Identification of a DAF-7 ortholog from the hookworm Ancylostoma caninum.

Infective hookworm L3 encounter a host specific signal during invasion that re-activates suspended developmental pathways. Response to this cue is critical for the successful infection and completion of the life cycle in the host. In the free-living nematode Caenorhabditis elegans, recovery from the developmentally arrested dauer stage in response to environmental cues is analogous to the resumption of development in invading hookworm L3. Transforming growth factor beta (TGF-beta) and insulin-like signalling pathways mediate dauer formation and recovery. An insulin-like signalling pathway mediates L3 activation in hookworms. To determine the role of TGF-beta signalling in hookworm infection, an ortholog of the C. elegans TGF-beta signalling molecule daf-7 was cloned and characterised. Sequence from a hookworm expressed sequence tag was used to design specific primers for PCR amplification of Ac-daf-7 from Ancylostoma caninum infective L3 cDNA. Amplicons from the 5' and 3' ends were cloned, sequenced, and combined to create a full-length composite Ac-daf-7 cDNA sequence.

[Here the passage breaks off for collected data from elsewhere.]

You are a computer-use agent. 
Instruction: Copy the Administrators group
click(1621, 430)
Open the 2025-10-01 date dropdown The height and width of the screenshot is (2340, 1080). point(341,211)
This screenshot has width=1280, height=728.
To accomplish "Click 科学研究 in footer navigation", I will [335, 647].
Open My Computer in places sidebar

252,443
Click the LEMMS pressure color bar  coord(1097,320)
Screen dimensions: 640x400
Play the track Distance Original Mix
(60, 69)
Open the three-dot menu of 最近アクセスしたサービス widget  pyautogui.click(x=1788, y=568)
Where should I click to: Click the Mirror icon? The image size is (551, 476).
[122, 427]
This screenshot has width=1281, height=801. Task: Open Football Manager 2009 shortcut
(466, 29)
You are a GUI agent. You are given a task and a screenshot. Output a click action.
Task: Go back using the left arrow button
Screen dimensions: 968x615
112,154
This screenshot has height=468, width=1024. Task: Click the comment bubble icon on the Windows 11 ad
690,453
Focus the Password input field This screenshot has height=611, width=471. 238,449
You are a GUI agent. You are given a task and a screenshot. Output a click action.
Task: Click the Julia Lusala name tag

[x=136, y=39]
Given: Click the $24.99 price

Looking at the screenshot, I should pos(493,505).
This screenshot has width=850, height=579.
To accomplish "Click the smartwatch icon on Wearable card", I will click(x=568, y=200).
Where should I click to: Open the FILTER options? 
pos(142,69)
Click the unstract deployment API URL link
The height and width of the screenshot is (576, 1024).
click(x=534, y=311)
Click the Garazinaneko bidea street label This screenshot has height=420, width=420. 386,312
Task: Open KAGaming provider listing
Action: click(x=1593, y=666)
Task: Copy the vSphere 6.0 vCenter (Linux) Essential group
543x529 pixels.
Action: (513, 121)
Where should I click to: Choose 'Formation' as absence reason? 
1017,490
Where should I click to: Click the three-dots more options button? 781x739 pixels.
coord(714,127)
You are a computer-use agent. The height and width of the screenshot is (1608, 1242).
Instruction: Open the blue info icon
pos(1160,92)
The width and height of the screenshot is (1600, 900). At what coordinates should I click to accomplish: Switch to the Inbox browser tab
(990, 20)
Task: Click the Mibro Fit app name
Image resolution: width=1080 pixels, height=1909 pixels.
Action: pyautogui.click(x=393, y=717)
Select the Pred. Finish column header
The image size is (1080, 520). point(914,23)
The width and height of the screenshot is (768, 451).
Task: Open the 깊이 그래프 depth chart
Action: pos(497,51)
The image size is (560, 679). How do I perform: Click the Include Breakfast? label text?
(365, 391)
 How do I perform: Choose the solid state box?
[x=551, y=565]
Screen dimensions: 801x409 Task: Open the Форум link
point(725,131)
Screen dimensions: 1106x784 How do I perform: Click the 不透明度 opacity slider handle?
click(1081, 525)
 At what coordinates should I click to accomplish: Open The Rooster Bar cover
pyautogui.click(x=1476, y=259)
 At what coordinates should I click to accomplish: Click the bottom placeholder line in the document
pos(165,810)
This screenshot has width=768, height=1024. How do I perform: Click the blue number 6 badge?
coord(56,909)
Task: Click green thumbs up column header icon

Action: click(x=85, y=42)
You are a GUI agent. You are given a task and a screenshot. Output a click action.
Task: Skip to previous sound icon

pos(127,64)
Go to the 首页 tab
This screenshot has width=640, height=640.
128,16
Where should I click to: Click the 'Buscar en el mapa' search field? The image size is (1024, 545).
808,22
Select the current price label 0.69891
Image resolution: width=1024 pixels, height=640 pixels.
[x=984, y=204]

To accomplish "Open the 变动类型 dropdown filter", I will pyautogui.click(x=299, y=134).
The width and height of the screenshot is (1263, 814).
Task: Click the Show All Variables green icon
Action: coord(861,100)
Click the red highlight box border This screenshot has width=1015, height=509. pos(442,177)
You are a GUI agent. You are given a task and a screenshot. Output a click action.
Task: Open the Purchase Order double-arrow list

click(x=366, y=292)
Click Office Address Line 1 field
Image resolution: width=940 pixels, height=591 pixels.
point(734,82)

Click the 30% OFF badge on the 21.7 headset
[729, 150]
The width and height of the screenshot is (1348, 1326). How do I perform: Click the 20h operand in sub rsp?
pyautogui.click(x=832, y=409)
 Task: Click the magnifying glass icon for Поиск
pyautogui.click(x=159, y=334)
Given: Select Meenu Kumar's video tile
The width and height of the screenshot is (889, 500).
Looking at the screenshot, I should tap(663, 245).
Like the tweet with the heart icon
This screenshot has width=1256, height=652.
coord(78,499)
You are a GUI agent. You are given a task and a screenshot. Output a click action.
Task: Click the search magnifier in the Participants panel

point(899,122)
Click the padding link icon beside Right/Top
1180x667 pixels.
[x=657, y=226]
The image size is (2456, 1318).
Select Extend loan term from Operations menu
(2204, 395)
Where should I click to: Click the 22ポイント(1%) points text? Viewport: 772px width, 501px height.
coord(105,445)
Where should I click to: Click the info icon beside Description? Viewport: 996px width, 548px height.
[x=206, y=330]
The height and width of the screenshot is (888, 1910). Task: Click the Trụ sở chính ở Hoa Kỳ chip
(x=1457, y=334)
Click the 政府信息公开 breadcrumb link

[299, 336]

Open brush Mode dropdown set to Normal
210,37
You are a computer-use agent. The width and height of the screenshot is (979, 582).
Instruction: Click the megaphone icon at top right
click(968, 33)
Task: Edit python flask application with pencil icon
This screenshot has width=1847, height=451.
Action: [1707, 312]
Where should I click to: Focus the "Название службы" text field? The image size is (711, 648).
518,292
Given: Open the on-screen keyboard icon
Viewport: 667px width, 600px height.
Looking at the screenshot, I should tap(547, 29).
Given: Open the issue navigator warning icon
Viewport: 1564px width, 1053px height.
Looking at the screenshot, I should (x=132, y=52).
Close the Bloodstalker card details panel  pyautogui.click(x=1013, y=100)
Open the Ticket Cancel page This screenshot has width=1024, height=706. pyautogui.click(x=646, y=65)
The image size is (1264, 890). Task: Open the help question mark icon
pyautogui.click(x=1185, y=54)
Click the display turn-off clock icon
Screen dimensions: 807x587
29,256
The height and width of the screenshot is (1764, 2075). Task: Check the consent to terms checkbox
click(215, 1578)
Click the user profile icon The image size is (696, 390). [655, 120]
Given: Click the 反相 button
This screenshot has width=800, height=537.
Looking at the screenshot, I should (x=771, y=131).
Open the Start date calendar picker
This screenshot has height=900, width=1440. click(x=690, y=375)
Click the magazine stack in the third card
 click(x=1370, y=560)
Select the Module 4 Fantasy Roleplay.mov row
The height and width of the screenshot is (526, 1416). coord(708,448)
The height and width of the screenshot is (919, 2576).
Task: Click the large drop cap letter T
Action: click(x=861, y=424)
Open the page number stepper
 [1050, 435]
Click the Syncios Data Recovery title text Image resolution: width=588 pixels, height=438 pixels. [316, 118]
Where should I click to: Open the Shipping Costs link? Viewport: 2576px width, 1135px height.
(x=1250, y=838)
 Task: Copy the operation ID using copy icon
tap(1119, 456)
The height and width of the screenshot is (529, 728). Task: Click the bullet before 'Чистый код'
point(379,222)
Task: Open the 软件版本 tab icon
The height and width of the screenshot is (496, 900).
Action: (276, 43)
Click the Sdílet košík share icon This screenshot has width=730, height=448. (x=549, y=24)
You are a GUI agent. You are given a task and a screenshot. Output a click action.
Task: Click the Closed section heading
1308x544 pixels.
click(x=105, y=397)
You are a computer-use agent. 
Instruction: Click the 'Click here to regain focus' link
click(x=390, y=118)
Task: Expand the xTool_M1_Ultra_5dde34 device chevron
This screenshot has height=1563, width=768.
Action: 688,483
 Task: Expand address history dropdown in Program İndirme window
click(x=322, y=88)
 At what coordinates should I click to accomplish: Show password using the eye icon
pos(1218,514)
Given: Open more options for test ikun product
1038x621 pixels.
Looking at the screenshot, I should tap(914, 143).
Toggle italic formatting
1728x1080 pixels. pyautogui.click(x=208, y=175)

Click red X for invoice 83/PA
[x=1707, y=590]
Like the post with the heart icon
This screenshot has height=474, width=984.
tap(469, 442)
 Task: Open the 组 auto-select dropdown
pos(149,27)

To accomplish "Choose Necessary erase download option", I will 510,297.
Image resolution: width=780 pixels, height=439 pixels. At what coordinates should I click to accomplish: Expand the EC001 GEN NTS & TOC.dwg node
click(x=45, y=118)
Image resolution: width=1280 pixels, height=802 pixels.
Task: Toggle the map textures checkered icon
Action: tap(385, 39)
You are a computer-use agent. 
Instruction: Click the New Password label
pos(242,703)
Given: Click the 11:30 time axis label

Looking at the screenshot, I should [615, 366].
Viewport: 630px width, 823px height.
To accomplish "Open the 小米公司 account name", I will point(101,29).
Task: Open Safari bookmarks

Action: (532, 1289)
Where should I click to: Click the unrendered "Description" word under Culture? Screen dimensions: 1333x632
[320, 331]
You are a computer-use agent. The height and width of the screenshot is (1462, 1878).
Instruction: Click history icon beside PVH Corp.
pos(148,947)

The 1,634 nucleotide cDNA encoded a 355 amino acid open reading frame with significant homology to Ce-DAF-7 and other TGF-beta signalling molecules. The deduced amino acid sequence contained seven conserved cysteines characteristic of TGF-beta family members, as well as two additional conserved cysteines found in members of the TGF-beta/activin subfamily. Ac-DAF-7 contains a characteristic C-terminal ligand domain that is predicted to be released from a propeptide by proteolytic cleavage at a tetrabasic cleavage site. Ac-daf-7 mRNA was strongly detected by reverse transcriptase PCR in L3 and serum stimulated L3 cDNA, and weakly in cDNA from L1 and adult life cycle stages. Antiserum against Escherichia coli expressed recombinant Ac-DAF-7 detected the mature protein in L3 and adult soluble extracts, but not in excretory/secretory products from serum stimulated L3 or adults. Increased expression in arrested L3 stages suggests that Ac-daf-7 is important for developmental arrest.